* Texte fourni:
=======

FALARDEAU ET L'ARGENT DES AUTRES
 
 
          Dans l'article FALARDEAU, LES PATRIOTES ET LA CENSURE (le QL, no 76), l'auteur affirme: « Si Falardeau veut parler contre les Anglais, contre les Canadiens anglais, contre les fédéralistes ou contre les "crottés de boss", qu'il ait au moins la décence de le faire sans utiliser leur fric. »  

          Leur fric est aussi celui de Falardeau comme c'est aussi le mien et le vôtre. M'a-t-on demandé à moi si je voulais qu'on installe une grande quantité d'unifoliés un peu partout au pays (dont la plus grande proportion se retrouve au Québec) avec mon argent? Ce n'est qu'un exemple. Je ne parlerai pas de toutes les dépenses que le gouvernement fédéral a fait pour préserver l'unité canadienne, m'a-t-on demandé mon avis? Je paie des impôts à ce gouvernement à ce que je sache. 
  
          Vivre en société implique nécessairement qu'on ne soit pas toujours d'accord entre nous, ce qui est d'ailleurs l'essence même de la politique. De plus, les organismes responsables du financement du cinéma d'ici sont canadiens, puisque nous payons des impôts, n'est-il pas normal d'en réclamer? Et si l'opinion exprimée de l'auteur à travers son film n'est pas celle de l'organisme ou encore celle de la majorité, refuser le financement pour cette raison est un scandale pour toute société qui se vante de valoriser la libre expression, comme le Canada. N'étant pas dans le domaine, je ne sais pas si Falardeau aurait pu se financer autrement, mais il avait tous les droits de demander du financement à Téléfilm Canada et ce, qu'importe le sujet de son film.

=======

* Bloc de données:
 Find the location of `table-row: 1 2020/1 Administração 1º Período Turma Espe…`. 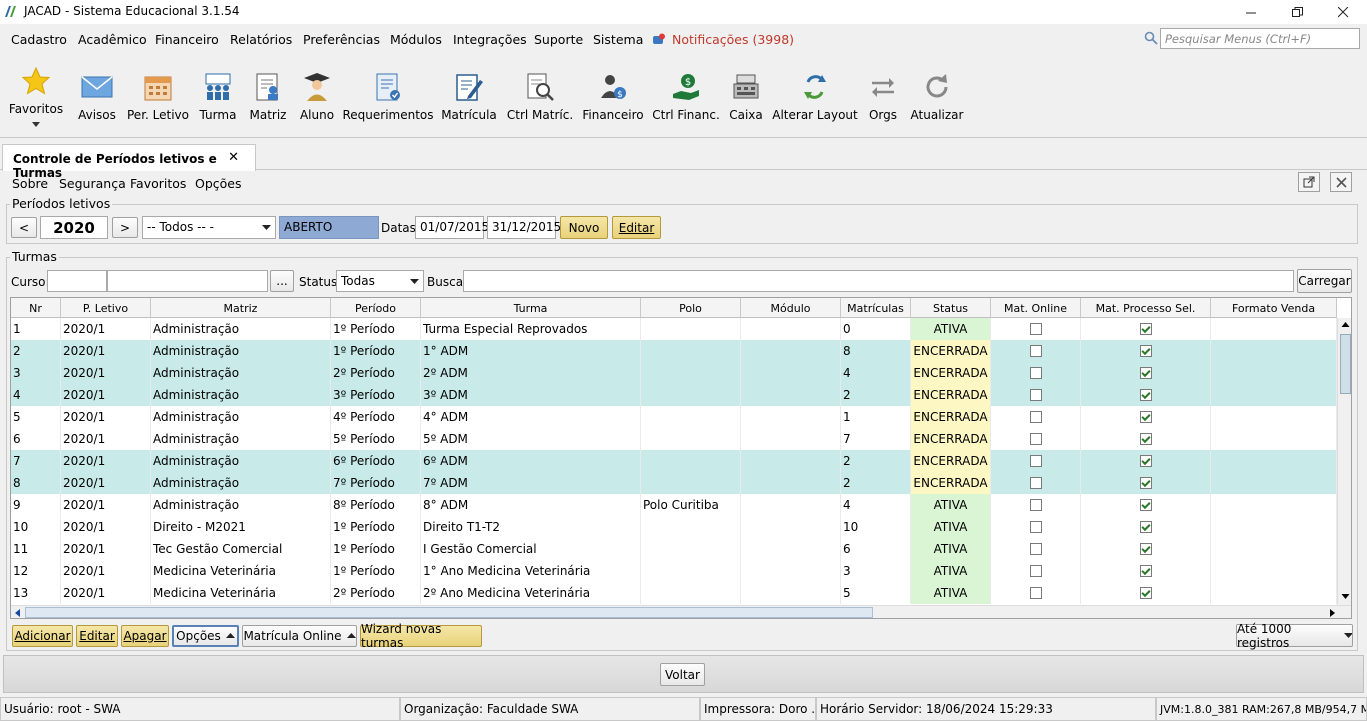

table-row: 1 2020/1 Administração 1º Período Turma Espe… is located at coordinates (674, 329).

=======

* Liste des tâches:
[A] D'après le texte sur Falardeau, à quel organisme avait-il le droit de demander de l'argent pour son film ?
[B] Recopiez le passage du texte sur Falardeau qui va de « FALARDEAU ET L'ARGENT » à « que je sache. », ces deux bouts compris.
[C] Écrivez la suite du texte sur Falardeau et le financement de son film, à partir de sa dernière phrase.

* Réponses aux tâches:
[A] À Téléfilm Canada.

[B]
FALARDEAU ET L'ARGENT DES AUTRES
 
 
          Dans l'article FALARDEAU, LES PATRIOTES ET LA CENSURE (le QL, no 76), l'auteur affirme: « Si Falardeau veut parler contre les Anglais, contre les Canadiens anglais, contre les fédéralistes ou contre les "crottés de boss", qu'il ait au moins la décence de le faire sans utiliser leur fric. »  

          Leur fric est aussi celui de Falardeau comme c'est aussi le mien et le vôtre. M'a-t-on demandé à moi si je voulais qu'on installe une grande quantité d'unifoliés un peu partout au pays (dont la plus grande proportion se retrouve au Québec) avec mon argent? Ce n'est qu'un exemple. Je ne parlerai pas de toutes les dépenses que le gouvernement fédéral a fait pour préserver l'unité canadienne, m'a-t-on demandé mon avis? Je paie des impôts à ce gouvernement à ce que je sache.

[C]
 
          Un dernier point. Selon l'auteur, ÉVIDEMMENT, les patriotes sont les bons et les anglais, les méchants. Dans le contexte actuel, je veux dire contemporain, il est vrai que de taxer les anglophones de méchant est absurde. Mais si on se replace dans le contexte de 1839, j'imagine mal que la conquête d'un peuple par un autre ne se fasse autrement qu'avec de la haine et de la rage. Les Anglais de l'époque, méchants? Nul doute possible, comme l'ont été les Français en afrique ou encore les Israëliens en Palestine aujourd'hui. Comme le mentionne un soldat anglais à un compatriote dans le derneir film de Falardeau: "We're soldiers, not murderers"; sans être des sanguinaires, cette réalité d'être soldat implique que l'on se retrouve un moment donné à être contre quelqu'un ou un pays. Dès lors, on est un méchant. Il est naïf de prétendre le contraire. 
  
Gabriel Lavertu
  
  
Réponse de Gilles Guénette:    
  
Monsieur Lavertu,  
  
          Votre montée de lait contre la présence de l'unifolié confirme ce que j'avançais dans mon article: les problèmes d'éthique n'apparaissent que lorsque sont mêlées politique et contributions publiques. Bien sûr Sheila y va un peu fort avec ses drapeaux. Bien sûr Québec nous les casse avec le sien. Bien sûr "Vivre en société implique nécessairement qu'on ne soit pas toujours d'accord entre nous". Mais si nous n'avions pas à financer, malgré nous, tous ces débordements de nationalisme – qui infailliblement nous divisent –, nous ne serions pas là à nous en offusquer. Tout le monde a "le droit" de dire ou faire ce qu'il veut en autant que les autres ne sont pas forcés d'y être associés. 
 
          Bien à vous, 
  
G. G. 
 
 
 
 
 FALARDEAU ET NOTRE CERVEAU COLLECTIF
 
 
Re: FALARDEAU, LES PATRIOTES ET LA CENSURE (le QL, no 76) 
  
          Monsieur Guénette commet plusieurs erreurs dans son raisonnement. Sa position est grandement nuisible pour l'avancement de notre société, qui se meure à force d'étouffer les idées qui pourraient déplaire à quelques-uns, ceux qui se vantent d'avoir la seule position viable pour justifier le bâillon qu'ils imposent à ceux qui veulent prendre la parole pour exprimer un point de vue différent.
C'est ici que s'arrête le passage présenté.